There’s an advantage to working with professionals. They know how to bring out elements that we don’t even know are there.

Soesbee:
A good example is Steve Blum. We hadn’t even been in LA a week and people were coming in and reading a role, and we were trying to explain to them what a Charr was like. Big, furry, angry, etc.

Steve Blum walks in and we show him the trailer and who he’s going to play. He instantly says “Rytlock is a badass.” He knows who the Charr are. He knows how to play one of these characters. I don’t have to explain the Charr to him, he just has to know who Rytlock is.

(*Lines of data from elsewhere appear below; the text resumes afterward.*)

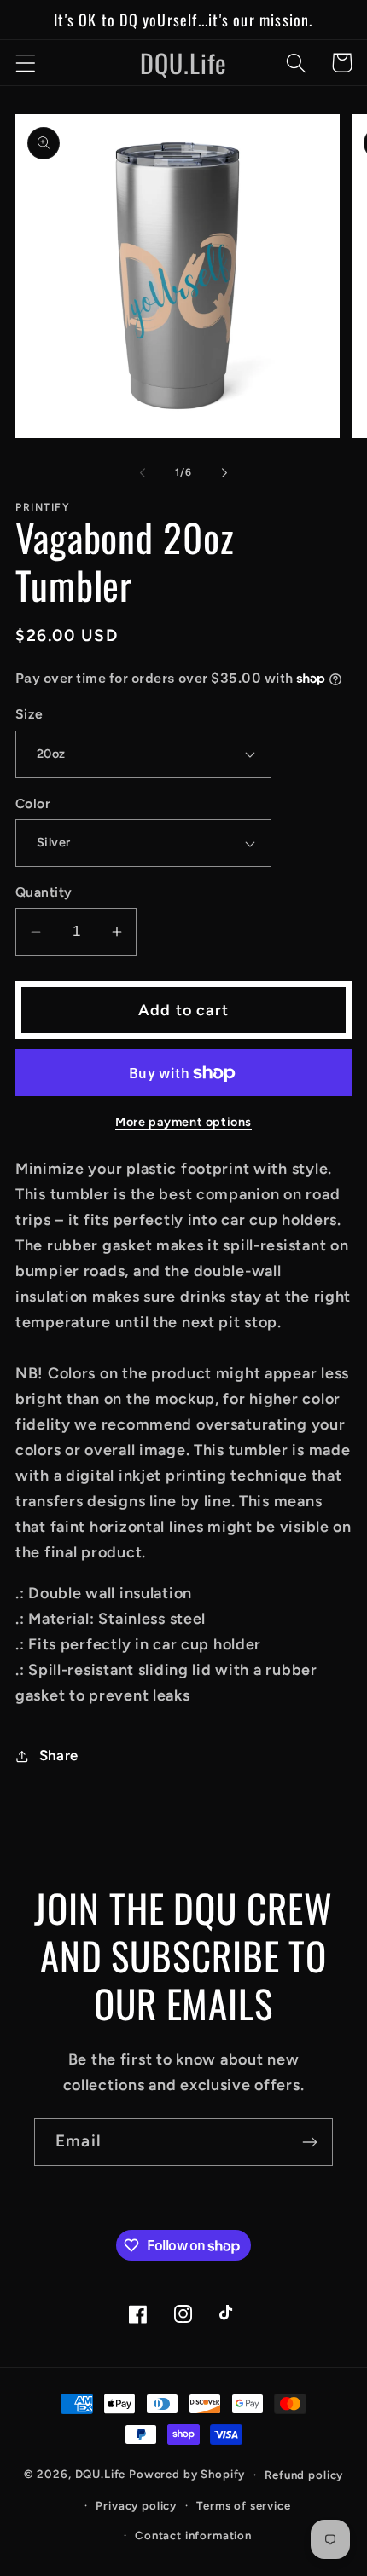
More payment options (183, 1121)
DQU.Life (100, 2474)
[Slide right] (224, 472)
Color (32, 803)
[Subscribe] (309, 2142)
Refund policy (304, 2474)
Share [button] (59, 1755)
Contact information (193, 2535)
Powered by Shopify (187, 2474)
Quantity (44, 892)
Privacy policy (136, 2505)
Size (29, 714)
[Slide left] (142, 472)
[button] (26, 62)
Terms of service (243, 2505)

If you watch him in the Voices of Tyria trailer, you can notice that he’s snarling while he’s reading Rytlock lines.

ZAM: Let’s switch gears to professions a bit. The elementalists have been in Guild Wars for awhile… are they receiving any changes like what we’ve seen with the new playable races or the new look of Tyria?

Soesbee:
They’re mostly staying the same. The biggest tweaks to lore that are affecting professions are the fact that we are including other races that can harness these powers. Suddenly you go from a human-centric world that has myths about magic based on human myths, and suddenly those myths don’t entirely work for the Charr or the Asura.

But we still have to make magic work. So we’ve maintained the storyline so that everything the humans have said is as true as they know it to be. No one has been lied to. The gods came and put humans on the world, but there were other things going on that the gods didn’t know about and the humans didn’t know about that effects how physics works in Tyria.

That said, we’re not changing or altering things at random and pretending that they didn’t exist. We’re going to make it make sense.

But that does end up changing professions, because you have the Elementalists that now have to fit with these other races that are in the world and can utilize their magics. Tweaks, but nothing that breaks the lore.